Memphis Flyer, February 20, 2004

Seeing Red
Memphis filmmaker Morgan Jon Fox takes to the stage with Red Pain(t).

by CHRIS DAVIS

"The single most wonderful thing that ever happened to me was having my dad disown me after I decided to leave [college] as a freshman," says Morgan Jon Fox, whose play Red Pain(t) closes this weekend at TheatreWorks. "Even though it hurt like hell, it gave me the wonderful gift of having to fight my own damn fight."

And Fox is nothing if not a fighter. After his mother died and his father severed family ties, Fox went to Vermont to attend film school. But his financial aid never came through so he moved back to Memphis, bought his own equipment, and began teaching himself how to use it. He became a fixture on the coffee-shop circuit and started to organize readings of his scripts and screenplays. His recent film Blue Citrus Hearts won the award for best local feature at the IndieMemphis Film Festival in 2003. It also earned an honorable mention at the Berkeley Film and Video Festival and won for best feature at the 22nd Annual Chicago Lesbian and Gay Film Festival, where it was described as "the most honest, organic, and deeply touching film shown in the history of the festival."

Fox's play Red Pain(t) was written as part of a cycle of stories that includes Blue Citrus Hearts and his first cinematic effort, Bi-Polar Sun. Like his previous efforts, it revolves around sexual identity, family, and the social politics of "the closet."

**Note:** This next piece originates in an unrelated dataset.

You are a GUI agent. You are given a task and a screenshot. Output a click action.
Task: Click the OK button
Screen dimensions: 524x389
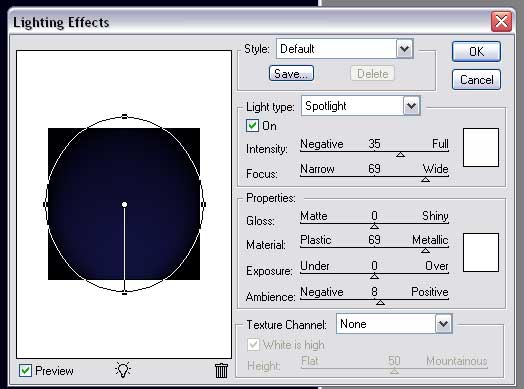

There is one obvious question: Why would a young artist who is beginning to garner some acclaim as a filmmaker choose to express himself through the medium of theater? After all, theater as an art form is in a state of crisis. All across the country theater attendance is down, and there are fewer and fewer original scripts being produced. Thanks to digital technology, films have become so much easier to make. Nobody is writing plays anymore, but everyone, it seems, is working on a screenplay.

"It's been completely amazing to create a film that I made out of a necessity to communicate something that was at one time so personal and aching that I couldn't tell my best friend," Fox says of Blue Citrus Hearts. So why didn't he also put Red Pain(t) on film?

"The immediate and very honest reason was that I wrote a play," Fox says. "And it's a PLAY, and I'm not into leaving things behind these days. But the pure fact is, no form of art is more pure and present than the theater. It's there: heartbeat, breath, rafters, and shitty sets." Fox also wanted to experiment with acting techniques developed by the acclaimed acting instructor Sanford Meisner. Fox became interested in Meisner after encountering Amber Nicholson, a devoted Meisner acolyte, at a poetry reading at Java Cabana.

The late, great Meisner cut his teeth as a member of the Group Theater, an extremely influential troupe in the 1930s which attempted to put Stanislavsky's method of acting into an American context. Like fellow actor and teacher Stella Adler, Meisner took notions of emotional realism as set down by the Russian master and gave them his own peculiar interpretation. Alternately praised as the greatest acting teacher of his generation and derided for his sometimes caustic approach to instruction, Meisner believed that there was no need for an actor to ever fake an emotion. He believed that once actors had learned the lines so well they were like an extension of the mind and body, they could work entirely on impulse to facilitate genuine emotions.

"Meisner is an amazing tool for a human to have, period," Fox says, explaining that the various exercises are as applicable to the building of relationships as they are to the creation of theater. "It connects you [to your emotions]."

For Red Pain(t), Fox assembled a group of actors with relatively little experience on stage. In fact, only one actor, the 14-year-old Morgan Stewart who has grown up performing in Our Own Voice productions, has anything resembling a theatrical resume. For Fox, working with non-actors in the emotionally charged context of Meisner's techniques is a bit of a no-brainer.

"Working with people who are new to acting makes complete sense to me," Fox says. "I want a human being, not someone who's decided they're an actor. [It can be] frustrating, definitely, [but] worth it always. Anyone who is willing to take the risk of trying this new thing well, it seems they have a better chance at becoming truthful to their character simply because they aren't trying to be someone else to become that character. They weren't asked to play this part simply because they were once amazing as Roger in Noises Off. They were asked to be the character based on their personality."

At TheatreWorks through February 22nd.